→ **O QUE FAZER**: Passe para o inglês esta frase do texto sobre o Alzheimer em primatas: "Por muito tempo, os cientistas acreditavam que o Alzheimer, com todo o pacote de deterioração cerebral envolvido, era uma doença exclusiva de seres humanos."

→ **TEXTO**:
******

Na natureza, um macaco-prego tem uma expectativa de vida de 34 a 36 anos. Já em cativeiro, ele pode viver até os 55.
Em resumo, esse tipo de demência é marcado por duas etapas principais. Primeiro, ocorre o acúmulo da proteína beta-amiloide na parte externa dos neurônios. Segundo, a proteína TAU passa a ser estocada no interior dessas células.
Todo esse processo é prejudicial e provoca a morte dessas unidades cerebrais. Aos poucos, conforme esse quadro evolui, o indivíduo começa a perder as memórias e a capacidade de raciocinar.
Até o momento, os remédios disponíveis atuam apenas em alguns sintomas específicos da demência e não são capazes de frear a progressão dos sintomas.
Há apenas uma droga aprovada recentemente nos EUA que mostrou-se capaz de "limpar" a beta-amiloide do cérebro, com uma possível melhora cognitiva do paciente — mas ela custa caro e está restrita a casos iniciais, quase assintomáticos, cujo diagnóstico é bem difícil.
Chamada de lecanemabe (dos laboratórios Eisai e Biogen), essa medicação ainda não está liberada no Brasil.
Por muito tempo, os cientistas acreditavam que o Alzheimer, com todo o pacote de deterioração cerebral envolvido, era uma doença exclusiva de seres humanos.
Mas, recentemente, foram publicados trabalhos que desbancaram essa ideia. Hoje em dia, sabe-se que os chimpanzés também desenvolvem o quadro, assim como os macacos-prego-amarelos, como revelou o estudo de USP e UnB.
Também foram observados agregados de proteína TAU em lêmures-ratos (Microcebus, um tipo de primata de Madagascar) e emaranhados neurofibrilares típicos dessa demência em macacos rhesus (Macaca mulatta) e vervet (Chlorocebus pygerythrus).
As especialistas ouvidas pela BBC News Brasil destacam que, até o momento, as pesquisas básicas sobre Alzheimer eram feitas com camundongos ou ratos.
Mas há um problema aqui: esses roedores não desenvolvem naturalmente esse tipo de demência.
Os cientistas precisavam então provocar mutações genéticas para que essas cobaias tivessem um ou mais daqueles marcadores da doença, como o acúmulo de beta-amiloide.
"Porém, mesmo modificados, os camundongos e ratos não desenvolvem o Alzheimer em si e todas aquelas alterações que vemos comumente do cérebro humano", diz a neurologista Sonia Brucki, outra autora do estudo.
Ou seja: por mais que sejam a melhor opção disponível até o momento, esses animais estavam longe do cenário ideal quando pensamos nos estudos para entender o Alzheimer, ou eventualmente descobrir formas melhores de prevenir, diagnosticar e tratar o quadro.
"Ter animais que desenvolvem a patologia como os humanos permitiria testes de novos tratamentos, além de possíveis avanços no conhecimento de biomarcadores da evolução da doença", antevê a médica.

******

→ **TRECHOS DO MATERIAL**:
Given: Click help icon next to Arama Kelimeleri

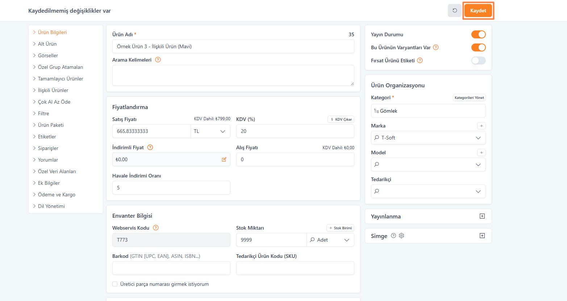Looking at the screenshot, I should tap(158, 60).
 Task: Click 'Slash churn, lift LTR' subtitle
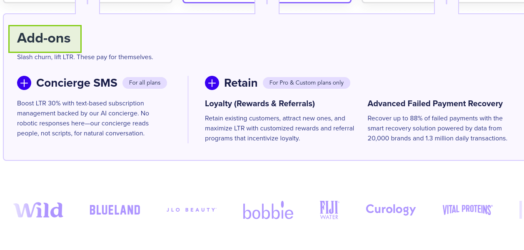click(x=85, y=57)
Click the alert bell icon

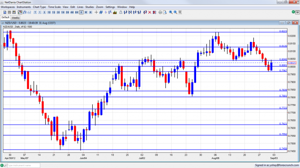[121, 12]
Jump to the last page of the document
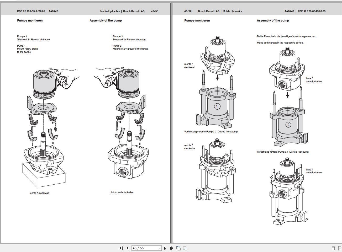Screen dimensions: 342x252 point(171,248)
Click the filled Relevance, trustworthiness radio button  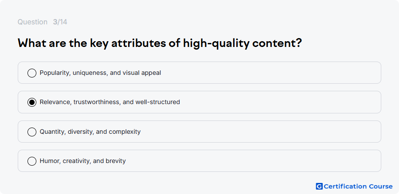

******

→ **SUA SOLUÇÃO**: For a long time, scientists believed that Alzheimer's, with the whole package of brain deterioration it involves, was a disease exclusive to human beings.